I am not doubting your pleasure with your car...just that there seems to be a groundswell of empirical evidence that suggests E60 is taking just a little more getting used to than usual.


----------



## beewang (Dec 18, 2001)

roadie said:


> No, it's not a global recession problem that accounts for drop in 5 series sales. MB E class and Lexus have all seen corresponding RISE in sales....


All the data that I have seen on the same period sales figures on E-class and Lexus GS globally shows a steeper decrease % than that of E60. I will post my source from Toyota and MBZ PR when I get a chance. I'd be interested to see your source as well to compare notes.
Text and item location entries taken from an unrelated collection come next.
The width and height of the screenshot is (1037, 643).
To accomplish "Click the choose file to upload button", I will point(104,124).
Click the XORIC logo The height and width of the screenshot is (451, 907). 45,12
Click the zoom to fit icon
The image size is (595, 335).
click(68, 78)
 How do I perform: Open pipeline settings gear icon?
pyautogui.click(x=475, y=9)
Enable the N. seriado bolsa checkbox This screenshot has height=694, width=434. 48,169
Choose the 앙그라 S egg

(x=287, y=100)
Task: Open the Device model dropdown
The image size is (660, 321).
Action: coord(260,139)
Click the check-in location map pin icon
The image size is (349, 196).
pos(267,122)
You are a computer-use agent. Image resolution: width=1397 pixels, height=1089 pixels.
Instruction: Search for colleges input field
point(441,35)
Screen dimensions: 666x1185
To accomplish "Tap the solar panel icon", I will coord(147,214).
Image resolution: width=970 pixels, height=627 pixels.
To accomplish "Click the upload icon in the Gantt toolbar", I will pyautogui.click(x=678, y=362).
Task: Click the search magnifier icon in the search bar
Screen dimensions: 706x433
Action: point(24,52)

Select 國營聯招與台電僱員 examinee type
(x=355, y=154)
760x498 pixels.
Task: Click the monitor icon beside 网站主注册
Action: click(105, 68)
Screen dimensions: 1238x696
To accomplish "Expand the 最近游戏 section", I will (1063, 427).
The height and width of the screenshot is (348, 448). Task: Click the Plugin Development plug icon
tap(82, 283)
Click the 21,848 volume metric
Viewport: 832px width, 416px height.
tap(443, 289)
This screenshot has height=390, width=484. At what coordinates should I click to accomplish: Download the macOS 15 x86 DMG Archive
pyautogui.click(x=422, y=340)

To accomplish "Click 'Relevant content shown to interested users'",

On a separate note, MBZ E class sales figures are highly inflated due to the inclusion of the highly subsidized German Cab (taxi) leasing program. Of course you are aware of that.

beewang :bigpimp:


----------



## roadie (Jun 1, 2004)

beewang said:


> All the data that I have seen on the same period sales figures on E-class and Lexus GS globally shows a steeper decrease % than that of E60. I will post my source from Toyota and MBZ PR when I get a chance. I'd be interested to see your source as well to compare notes.
> 
> On a separate note, MBZ E class sales figures are highly inflated due to the inclusion of the highly subsidized German Cab (taxi) leasing program. Of course you are aware of that.
> 
> beewang :bigpimp:


 

BELOW is release AFTER the introduction of the new E class. Hardly sounds like a global recession with a 43% rise in E class sales IN THE USA with the new model. The new E211 E class was designed to preserve the MB E class heritage, while introducing new technology. BMW didn't do that with the 5'er

Stuttgart, Nov 07, 2003 
The Mercedes Car Group sold 107,700 passenger cars worldwide in October 2003, compared with 108,700 in the same month last year. The total of 1,022,300 vehicles sold worldwide through October 2003 breaks the 1-million barrier and approaches the level for the first ten months of 2002, with a decrease of about two percent.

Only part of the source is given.